**Aim**:
Please change "Where is" to "Where can I find" in the lines below, and leave everything else unchanged.

**Data lines**:
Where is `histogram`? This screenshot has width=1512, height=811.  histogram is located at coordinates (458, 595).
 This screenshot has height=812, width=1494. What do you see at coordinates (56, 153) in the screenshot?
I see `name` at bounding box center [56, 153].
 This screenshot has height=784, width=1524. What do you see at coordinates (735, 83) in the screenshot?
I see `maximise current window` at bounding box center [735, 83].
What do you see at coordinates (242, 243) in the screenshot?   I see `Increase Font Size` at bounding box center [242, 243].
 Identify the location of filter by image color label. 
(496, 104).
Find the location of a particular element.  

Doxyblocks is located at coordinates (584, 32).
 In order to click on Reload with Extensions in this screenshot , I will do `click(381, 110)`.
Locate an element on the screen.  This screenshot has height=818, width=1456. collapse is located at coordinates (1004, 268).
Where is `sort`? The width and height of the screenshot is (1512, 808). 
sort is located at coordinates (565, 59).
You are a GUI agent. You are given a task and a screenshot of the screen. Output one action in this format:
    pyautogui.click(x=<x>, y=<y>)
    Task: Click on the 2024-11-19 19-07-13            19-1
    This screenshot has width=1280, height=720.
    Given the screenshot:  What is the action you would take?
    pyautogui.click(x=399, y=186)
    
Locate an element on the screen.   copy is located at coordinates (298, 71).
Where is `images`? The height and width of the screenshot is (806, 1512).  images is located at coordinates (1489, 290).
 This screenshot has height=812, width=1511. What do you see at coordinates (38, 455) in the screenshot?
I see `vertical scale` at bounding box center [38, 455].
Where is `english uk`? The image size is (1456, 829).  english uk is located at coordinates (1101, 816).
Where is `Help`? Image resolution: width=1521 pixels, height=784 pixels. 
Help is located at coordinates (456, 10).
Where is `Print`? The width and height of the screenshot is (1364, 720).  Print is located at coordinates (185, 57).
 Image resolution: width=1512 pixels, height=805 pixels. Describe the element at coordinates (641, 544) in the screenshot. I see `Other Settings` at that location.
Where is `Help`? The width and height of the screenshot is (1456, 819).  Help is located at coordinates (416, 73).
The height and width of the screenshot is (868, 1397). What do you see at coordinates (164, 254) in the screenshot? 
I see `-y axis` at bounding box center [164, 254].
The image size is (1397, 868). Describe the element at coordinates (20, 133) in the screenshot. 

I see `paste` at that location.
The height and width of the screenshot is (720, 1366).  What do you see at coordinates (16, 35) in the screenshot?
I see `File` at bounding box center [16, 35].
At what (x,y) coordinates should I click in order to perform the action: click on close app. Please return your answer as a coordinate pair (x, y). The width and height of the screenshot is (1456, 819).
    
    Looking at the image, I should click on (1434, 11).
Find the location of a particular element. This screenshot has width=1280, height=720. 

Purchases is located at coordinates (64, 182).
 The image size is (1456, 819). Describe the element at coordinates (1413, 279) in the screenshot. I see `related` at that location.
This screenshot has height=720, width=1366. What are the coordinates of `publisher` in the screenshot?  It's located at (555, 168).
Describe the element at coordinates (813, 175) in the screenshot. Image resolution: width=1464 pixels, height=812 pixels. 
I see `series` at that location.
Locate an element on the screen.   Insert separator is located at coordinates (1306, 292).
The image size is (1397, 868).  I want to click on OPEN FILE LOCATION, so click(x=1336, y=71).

**Exercise output**:
Where can I find `histogram`? This screenshot has width=1512, height=811.  histogram is located at coordinates (458, 595).
 This screenshot has height=812, width=1494. What do you see at coordinates (56, 153) in the screenshot?
I see `name` at bounding box center [56, 153].
 This screenshot has height=784, width=1524. What do you see at coordinates (735, 83) in the screenshot?
I see `maximise current window` at bounding box center [735, 83].
What do you see at coordinates (242, 243) in the screenshot?   I see `Increase Font Size` at bounding box center [242, 243].
 Identify the location of filter by image color label. 
(496, 104).
Find the location of a particular element.  

Doxyblocks is located at coordinates (584, 32).
 In order to click on Reload with Extensions in this screenshot , I will do `click(381, 110)`.
Locate an element on the screen.  This screenshot has height=818, width=1456. collapse is located at coordinates (1004, 268).
Where can I find `sort`? The width and height of the screenshot is (1512, 808). 
sort is located at coordinates (565, 59).
You are a GUI agent. You are given a task and a screenshot of the screen. Output one action in this format:
    pyautogui.click(x=<x>, y=<y>)
    Task: Click on the 2024-11-19 19-07-13            19-1
    This screenshot has width=1280, height=720.
    Given the screenshot:  What is the action you would take?
    pyautogui.click(x=399, y=186)
    
Locate an element on the screen.   copy is located at coordinates (298, 71).
Where can I find `images`? The height and width of the screenshot is (806, 1512).  images is located at coordinates (1489, 290).
 This screenshot has height=812, width=1511. What do you see at coordinates (38, 455) in the screenshot?
I see `vertical scale` at bounding box center [38, 455].
Where can I find `english uk`? The image size is (1456, 829).  english uk is located at coordinates (1101, 816).
Where can I find `Help`? Image resolution: width=1521 pixels, height=784 pixels. 
Help is located at coordinates (456, 10).
Where can I find `Print`? The width and height of the screenshot is (1364, 720).  Print is located at coordinates (185, 57).
 Image resolution: width=1512 pixels, height=805 pixels. Describe the element at coordinates (641, 544) in the screenshot. I see `Other Settings` at that location.
Where can I find `Help`? The width and height of the screenshot is (1456, 819).  Help is located at coordinates (416, 73).
The height and width of the screenshot is (868, 1397). What do you see at coordinates (164, 254) in the screenshot? 
I see `-y axis` at bounding box center [164, 254].
The image size is (1397, 868). Describe the element at coordinates (20, 133) in the screenshot. 

I see `paste` at that location.
The height and width of the screenshot is (720, 1366).  What do you see at coordinates (16, 35) in the screenshot?
I see `File` at bounding box center [16, 35].
At what (x,y) coordinates should I click in order to perform the action: click on close app. Please return your answer as a coordinate pair (x, y). The width and height of the screenshot is (1456, 819).
    
    Looking at the image, I should click on (1434, 11).
Find the location of a particular element. This screenshot has width=1280, height=720. 

Purchases is located at coordinates (64, 182).
 The image size is (1456, 819). Describe the element at coordinates (1413, 279) in the screenshot. I see `related` at that location.
This screenshot has height=720, width=1366. What are the coordinates of `publisher` in the screenshot?  It's located at (555, 168).
Describe the element at coordinates (813, 175) in the screenshot. Image resolution: width=1464 pixels, height=812 pixels. 
I see `series` at that location.
Locate an element on the screen.   Insert separator is located at coordinates (1306, 292).
The image size is (1397, 868).  I want to click on OPEN FILE LOCATION, so click(x=1336, y=71).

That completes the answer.